━━━ Exercise material
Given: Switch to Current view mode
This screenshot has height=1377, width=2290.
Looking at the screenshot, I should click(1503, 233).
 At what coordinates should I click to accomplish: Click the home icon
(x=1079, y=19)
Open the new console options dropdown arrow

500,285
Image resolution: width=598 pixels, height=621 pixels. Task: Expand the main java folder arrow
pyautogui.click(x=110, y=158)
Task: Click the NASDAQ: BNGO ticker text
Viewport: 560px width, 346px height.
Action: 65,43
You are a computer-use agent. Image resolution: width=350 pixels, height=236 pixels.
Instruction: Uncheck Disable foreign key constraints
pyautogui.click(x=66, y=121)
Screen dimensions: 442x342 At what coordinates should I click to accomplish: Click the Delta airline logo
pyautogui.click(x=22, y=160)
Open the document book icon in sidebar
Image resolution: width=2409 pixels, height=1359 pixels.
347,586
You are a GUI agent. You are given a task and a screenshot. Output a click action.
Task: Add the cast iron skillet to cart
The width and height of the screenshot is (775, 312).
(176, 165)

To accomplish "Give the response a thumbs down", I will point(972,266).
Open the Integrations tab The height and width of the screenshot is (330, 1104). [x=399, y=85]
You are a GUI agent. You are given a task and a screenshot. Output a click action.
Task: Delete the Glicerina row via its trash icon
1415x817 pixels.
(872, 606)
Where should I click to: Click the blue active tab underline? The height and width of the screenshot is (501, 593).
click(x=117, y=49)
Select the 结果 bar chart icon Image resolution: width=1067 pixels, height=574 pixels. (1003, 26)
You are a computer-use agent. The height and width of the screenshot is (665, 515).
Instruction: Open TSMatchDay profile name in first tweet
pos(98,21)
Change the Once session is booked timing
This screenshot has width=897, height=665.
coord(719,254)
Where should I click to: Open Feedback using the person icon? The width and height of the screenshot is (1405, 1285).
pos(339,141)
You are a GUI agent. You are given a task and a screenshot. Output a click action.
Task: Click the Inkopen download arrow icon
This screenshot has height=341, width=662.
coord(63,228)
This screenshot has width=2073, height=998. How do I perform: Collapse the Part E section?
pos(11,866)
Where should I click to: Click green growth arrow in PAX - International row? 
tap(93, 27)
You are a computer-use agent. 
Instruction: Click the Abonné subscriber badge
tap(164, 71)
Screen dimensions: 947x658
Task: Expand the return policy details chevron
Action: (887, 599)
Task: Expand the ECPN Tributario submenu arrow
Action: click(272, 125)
━━━━━━
## Set problem
Can you print the entries again exactly as they appear, starting at the line that contains "Image resolution: width=598" and ending at the line that contains "coord(63,228)"?

## The result
Image resolution: width=598 pixels, height=621 pixels. Task: Expand the main java folder arrow
pyautogui.click(x=110, y=158)
Task: Click the NASDAQ: BNGO ticker text
Viewport: 560px width, 346px height.
Action: 65,43
You are a computer-use agent. Image resolution: width=350 pixels, height=236 pixels.
Instruction: Uncheck Disable foreign key constraints
pyautogui.click(x=66, y=121)
Screen dimensions: 442x342 At what coordinates should I click to accomplish: Click the Delta airline logo
pyautogui.click(x=22, y=160)
Open the document book icon in sidebar
Image resolution: width=2409 pixels, height=1359 pixels.
347,586
You are a GUI agent. You are given a task and a screenshot. Output a click action.
Task: Add the cast iron skillet to cart
The width and height of the screenshot is (775, 312).
(176, 165)

To accomplish "Give the response a thumbs down", I will point(972,266).
Open the Integrations tab The height and width of the screenshot is (330, 1104). [x=399, y=85]
You are a GUI agent. You are given a task and a screenshot. Output a click action.
Task: Delete the Glicerina row via its trash icon
1415x817 pixels.
(872, 606)
Where should I click to: Click the blue active tab underline? The height and width of the screenshot is (501, 593).
click(x=117, y=49)
Select the 结果 bar chart icon Image resolution: width=1067 pixels, height=574 pixels. (1003, 26)
You are a computer-use agent. The height and width of the screenshot is (665, 515).
Instruction: Open TSMatchDay profile name in first tweet
pos(98,21)
Change the Once session is booked timing
This screenshot has width=897, height=665.
coord(719,254)
Where should I click to: Open Feedback using the person icon? The width and height of the screenshot is (1405, 1285).
pos(339,141)
You are a GUI agent. You are given a task and a screenshot. Output a click action.
Task: Click the Inkopen download arrow icon
This screenshot has height=341, width=662.
coord(63,228)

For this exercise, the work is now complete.